▶ O QUE SE PEDE
Pode editar os registros abaixo, trocando "Gods of Oblivion" por "Gods of Thunder" e reproduzindo todas as linhas com o resto inalterado?
■ ■ ■
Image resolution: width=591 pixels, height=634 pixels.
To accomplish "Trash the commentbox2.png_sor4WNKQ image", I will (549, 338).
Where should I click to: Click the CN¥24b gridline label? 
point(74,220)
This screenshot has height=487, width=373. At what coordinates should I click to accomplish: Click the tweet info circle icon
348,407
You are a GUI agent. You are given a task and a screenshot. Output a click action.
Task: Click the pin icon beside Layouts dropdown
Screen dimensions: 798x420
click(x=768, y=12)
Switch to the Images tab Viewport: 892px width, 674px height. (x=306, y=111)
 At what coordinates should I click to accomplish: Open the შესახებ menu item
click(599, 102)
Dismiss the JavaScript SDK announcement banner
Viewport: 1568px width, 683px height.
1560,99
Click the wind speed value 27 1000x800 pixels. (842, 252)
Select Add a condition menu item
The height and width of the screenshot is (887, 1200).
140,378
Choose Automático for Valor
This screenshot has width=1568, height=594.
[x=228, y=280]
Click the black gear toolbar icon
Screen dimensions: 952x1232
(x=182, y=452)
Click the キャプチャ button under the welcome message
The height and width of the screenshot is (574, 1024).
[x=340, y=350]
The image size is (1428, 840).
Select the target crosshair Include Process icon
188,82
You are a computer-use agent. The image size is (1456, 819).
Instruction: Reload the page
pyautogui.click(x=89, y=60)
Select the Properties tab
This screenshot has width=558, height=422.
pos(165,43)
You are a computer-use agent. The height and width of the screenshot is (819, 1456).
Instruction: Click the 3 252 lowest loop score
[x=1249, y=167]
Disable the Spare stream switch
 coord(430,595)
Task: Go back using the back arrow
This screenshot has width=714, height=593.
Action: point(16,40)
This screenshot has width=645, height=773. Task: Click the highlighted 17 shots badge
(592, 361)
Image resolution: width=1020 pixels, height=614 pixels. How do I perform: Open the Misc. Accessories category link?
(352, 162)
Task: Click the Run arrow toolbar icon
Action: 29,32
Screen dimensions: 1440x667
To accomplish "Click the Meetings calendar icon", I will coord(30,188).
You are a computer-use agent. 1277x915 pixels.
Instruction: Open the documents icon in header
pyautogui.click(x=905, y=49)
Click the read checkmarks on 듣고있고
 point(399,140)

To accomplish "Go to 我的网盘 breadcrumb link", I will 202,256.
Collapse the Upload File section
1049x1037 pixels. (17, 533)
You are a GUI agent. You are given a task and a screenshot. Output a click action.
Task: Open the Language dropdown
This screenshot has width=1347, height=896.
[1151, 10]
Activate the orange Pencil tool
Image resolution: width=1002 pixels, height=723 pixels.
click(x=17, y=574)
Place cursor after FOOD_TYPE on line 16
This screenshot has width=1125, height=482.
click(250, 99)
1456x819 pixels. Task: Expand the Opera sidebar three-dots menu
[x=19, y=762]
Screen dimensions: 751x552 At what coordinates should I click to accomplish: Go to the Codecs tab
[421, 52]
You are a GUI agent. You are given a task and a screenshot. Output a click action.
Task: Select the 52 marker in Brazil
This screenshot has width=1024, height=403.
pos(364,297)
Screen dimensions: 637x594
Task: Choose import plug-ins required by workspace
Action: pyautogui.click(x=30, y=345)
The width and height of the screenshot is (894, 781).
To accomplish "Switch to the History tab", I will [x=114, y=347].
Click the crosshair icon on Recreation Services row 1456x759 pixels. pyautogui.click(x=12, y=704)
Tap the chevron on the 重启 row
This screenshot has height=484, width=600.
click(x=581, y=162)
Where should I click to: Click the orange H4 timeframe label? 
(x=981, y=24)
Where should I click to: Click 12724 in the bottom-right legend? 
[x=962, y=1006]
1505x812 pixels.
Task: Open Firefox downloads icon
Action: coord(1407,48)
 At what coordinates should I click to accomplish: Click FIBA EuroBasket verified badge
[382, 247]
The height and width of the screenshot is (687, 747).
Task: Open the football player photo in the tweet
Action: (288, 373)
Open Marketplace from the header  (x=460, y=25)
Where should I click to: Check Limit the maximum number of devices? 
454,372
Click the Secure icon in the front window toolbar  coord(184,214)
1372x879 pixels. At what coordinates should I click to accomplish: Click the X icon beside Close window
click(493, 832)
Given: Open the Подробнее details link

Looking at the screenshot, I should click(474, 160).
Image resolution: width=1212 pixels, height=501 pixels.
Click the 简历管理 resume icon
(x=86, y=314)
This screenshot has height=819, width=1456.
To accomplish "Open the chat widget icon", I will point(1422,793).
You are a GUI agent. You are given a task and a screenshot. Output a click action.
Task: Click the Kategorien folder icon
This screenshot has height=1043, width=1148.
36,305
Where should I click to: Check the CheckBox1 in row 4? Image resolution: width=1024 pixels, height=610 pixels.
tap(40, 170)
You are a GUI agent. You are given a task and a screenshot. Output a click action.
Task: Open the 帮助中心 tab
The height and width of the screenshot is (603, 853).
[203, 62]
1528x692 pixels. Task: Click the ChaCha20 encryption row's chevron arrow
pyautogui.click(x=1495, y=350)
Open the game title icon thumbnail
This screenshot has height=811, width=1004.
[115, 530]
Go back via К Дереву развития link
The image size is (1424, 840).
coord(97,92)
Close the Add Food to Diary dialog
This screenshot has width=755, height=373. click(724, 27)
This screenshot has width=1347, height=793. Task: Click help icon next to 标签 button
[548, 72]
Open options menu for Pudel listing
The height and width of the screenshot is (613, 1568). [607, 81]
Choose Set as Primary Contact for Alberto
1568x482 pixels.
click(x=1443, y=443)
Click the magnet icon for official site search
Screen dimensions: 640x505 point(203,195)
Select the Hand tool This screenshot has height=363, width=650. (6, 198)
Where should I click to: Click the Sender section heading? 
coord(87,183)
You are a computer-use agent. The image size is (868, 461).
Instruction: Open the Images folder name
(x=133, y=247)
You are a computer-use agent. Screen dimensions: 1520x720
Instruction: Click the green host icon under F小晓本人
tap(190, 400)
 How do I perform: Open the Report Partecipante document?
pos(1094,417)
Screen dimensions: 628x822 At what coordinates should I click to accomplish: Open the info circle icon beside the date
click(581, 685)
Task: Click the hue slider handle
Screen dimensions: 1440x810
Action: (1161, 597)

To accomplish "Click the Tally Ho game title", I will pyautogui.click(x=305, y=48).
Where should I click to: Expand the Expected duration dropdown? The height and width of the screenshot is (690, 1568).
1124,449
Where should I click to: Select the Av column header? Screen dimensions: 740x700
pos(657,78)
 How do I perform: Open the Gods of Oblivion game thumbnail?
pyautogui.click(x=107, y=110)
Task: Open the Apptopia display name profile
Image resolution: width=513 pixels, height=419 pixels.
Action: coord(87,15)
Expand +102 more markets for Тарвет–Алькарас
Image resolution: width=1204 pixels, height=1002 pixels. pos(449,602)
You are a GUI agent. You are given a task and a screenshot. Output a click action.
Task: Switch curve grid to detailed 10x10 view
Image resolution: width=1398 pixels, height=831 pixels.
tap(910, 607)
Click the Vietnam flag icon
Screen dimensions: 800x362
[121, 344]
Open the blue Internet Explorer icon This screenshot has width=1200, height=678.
■ ■ ■
▶ RESULTADO DA TAREFA
Image resolution: width=591 pixels, height=634 pixels.
To accomplish "Trash the commentbox2.png_sor4WNKQ image", I will (549, 338).
Where should I click to: Click the CN¥24b gridline label? 
point(74,220)
This screenshot has height=487, width=373. At what coordinates should I click to accomplish: Click the tweet info circle icon
348,407
You are a GUI agent. You are given a task and a screenshot. Output a click action.
Task: Click the pin icon beside Layouts dropdown
Screen dimensions: 798x420
click(x=768, y=12)
Switch to the Images tab Viewport: 892px width, 674px height. (x=306, y=111)
 At what coordinates should I click to accomplish: Open the შესახებ menu item
click(599, 102)
Dismiss the JavaScript SDK announcement banner
Viewport: 1568px width, 683px height.
1560,99
Click the wind speed value 27 1000x800 pixels. (842, 252)
Select Add a condition menu item
The height and width of the screenshot is (887, 1200).
140,378
Choose Automático for Valor
This screenshot has width=1568, height=594.
[x=228, y=280]
Click the black gear toolbar icon
Screen dimensions: 952x1232
(x=182, y=452)
Click the キャプチャ button under the welcome message
The height and width of the screenshot is (574, 1024).
[x=340, y=350]
The image size is (1428, 840).
Select the target crosshair Include Process icon
188,82
You are a computer-use agent. The image size is (1456, 819).
Instruction: Reload the page
pyautogui.click(x=89, y=60)
Select the Properties tab
This screenshot has width=558, height=422.
pos(165,43)
You are a computer-use agent. The height and width of the screenshot is (819, 1456).
Instruction: Click the 3 252 lowest loop score
[x=1249, y=167]
Disable the Spare stream switch
 coord(430,595)
Task: Go back using the back arrow
This screenshot has width=714, height=593.
Action: point(16,40)
This screenshot has width=645, height=773. Task: Click the highlighted 17 shots badge
(592, 361)
Image resolution: width=1020 pixels, height=614 pixels. How do I perform: Open the Misc. Accessories category link?
(352, 162)
Task: Click the Run arrow toolbar icon
Action: 29,32
Screen dimensions: 1440x667
To accomplish "Click the Meetings calendar icon", I will coord(30,188).
You are a computer-use agent. 1277x915 pixels.
Instruction: Open the documents icon in header
pyautogui.click(x=905, y=49)
Click the read checkmarks on 듣고있고
 point(399,140)

To accomplish "Go to 我的网盘 breadcrumb link", I will 202,256.
Collapse the Upload File section
1049x1037 pixels. (17, 533)
You are a GUI agent. You are given a task and a screenshot. Output a click action.
Task: Open the Language dropdown
This screenshot has width=1347, height=896.
[1151, 10]
Activate the orange Pencil tool
Image resolution: width=1002 pixels, height=723 pixels.
click(x=17, y=574)
Place cursor after FOOD_TYPE on line 16
This screenshot has width=1125, height=482.
click(250, 99)
1456x819 pixels. Task: Expand the Opera sidebar three-dots menu
[x=19, y=762]
Screen dimensions: 751x552 At what coordinates should I click to accomplish: Go to the Codecs tab
[421, 52]
You are a GUI agent. You are given a task and a screenshot. Output a click action.
Task: Select the 52 marker in Brazil
This screenshot has width=1024, height=403.
pos(364,297)
Screen dimensions: 637x594
Task: Choose import plug-ins required by workspace
Action: pyautogui.click(x=30, y=345)
The width and height of the screenshot is (894, 781).
To accomplish "Switch to the History tab", I will [x=114, y=347].
Click the crosshair icon on Recreation Services row 1456x759 pixels. pyautogui.click(x=12, y=704)
Tap the chevron on the 重启 row
This screenshot has height=484, width=600.
click(x=581, y=162)
Where should I click to: Click the orange H4 timeframe label? 
(x=981, y=24)
Where should I click to: Click 12724 in the bottom-right legend? 
[x=962, y=1006]
1505x812 pixels.
Task: Open Firefox downloads icon
Action: coord(1407,48)
 At what coordinates should I click to accomplish: Click FIBA EuroBasket verified badge
[382, 247]
The height and width of the screenshot is (687, 747).
Task: Open the football player photo in the tweet
Action: (288, 373)
Open Marketplace from the header  (x=460, y=25)
Where should I click to: Check Limit the maximum number of devices? 
454,372
Click the Secure icon in the front window toolbar  coord(184,214)
1372x879 pixels. At what coordinates should I click to accomplish: Click the X icon beside Close window
click(493, 832)
Given: Open the Подробнее details link

Looking at the screenshot, I should click(474, 160).
Image resolution: width=1212 pixels, height=501 pixels.
Click the 简历管理 resume icon
(x=86, y=314)
This screenshot has height=819, width=1456.
To accomplish "Open the chat widget icon", I will point(1422,793).
You are a GUI agent. You are given a task and a screenshot. Output a click action.
Task: Click the Kategorien folder icon
This screenshot has height=1043, width=1148.
36,305
Where should I click to: Check the CheckBox1 in row 4? Image resolution: width=1024 pixels, height=610 pixels.
tap(40, 170)
You are a GUI agent. You are given a task and a screenshot. Output a click action.
Task: Open the 帮助中心 tab
The height and width of the screenshot is (603, 853).
[203, 62]
1528x692 pixels. Task: Click the ChaCha20 encryption row's chevron arrow
pyautogui.click(x=1495, y=350)
Open the game title icon thumbnail
This screenshot has height=811, width=1004.
[115, 530]
Go back via К Дереву развития link
The image size is (1424, 840).
coord(97,92)
Close the Add Food to Diary dialog
This screenshot has width=755, height=373. click(724, 27)
This screenshot has width=1347, height=793. Task: Click help icon next to 标签 button
[548, 72]
Open options menu for Pudel listing
The height and width of the screenshot is (613, 1568). [607, 81]
Choose Set as Primary Contact for Alberto
1568x482 pixels.
click(x=1443, y=443)
Click the magnet icon for official site search
Screen dimensions: 640x505 point(203,195)
Select the Hand tool This screenshot has height=363, width=650. (6, 198)
Where should I click to: Click the Sender section heading? 
coord(87,183)
You are a computer-use agent. The image size is (868, 461).
Instruction: Open the Images folder name
(x=133, y=247)
You are a computer-use agent. Screen dimensions: 1520x720
Instruction: Click the green host icon under F小晓本人
tap(190, 400)
 How do I perform: Open the Report Partecipante document?
pos(1094,417)
Screen dimensions: 628x822 At what coordinates should I click to accomplish: Open the info circle icon beside the date
click(581, 685)
Task: Click the hue slider handle
Screen dimensions: 1440x810
Action: (1161, 597)

To accomplish "Click the Tally Ho game title", I will pyautogui.click(x=305, y=48).
Where should I click to: Expand the Expected duration dropdown? The height and width of the screenshot is (690, 1568).
1124,449
Where should I click to: Select the Av column header? Screen dimensions: 740x700
pos(657,78)
 How do I perform: Open the Gods of Thunder game thumbnail?
pyautogui.click(x=107, y=110)
Task: Open the Apptopia display name profile
Image resolution: width=513 pixels, height=419 pixels.
Action: coord(87,15)
Expand +102 more markets for Тарвет–Алькарас
Image resolution: width=1204 pixels, height=1002 pixels. pos(449,602)
You are a GUI agent. You are given a task and a screenshot. Output a click action.
Task: Switch curve grid to detailed 10x10 view
Image resolution: width=1398 pixels, height=831 pixels.
tap(910, 607)
Click the Vietnam flag icon
Screen dimensions: 800x362
[121, 344]
Open the blue Internet Explorer icon This screenshot has width=1200, height=678.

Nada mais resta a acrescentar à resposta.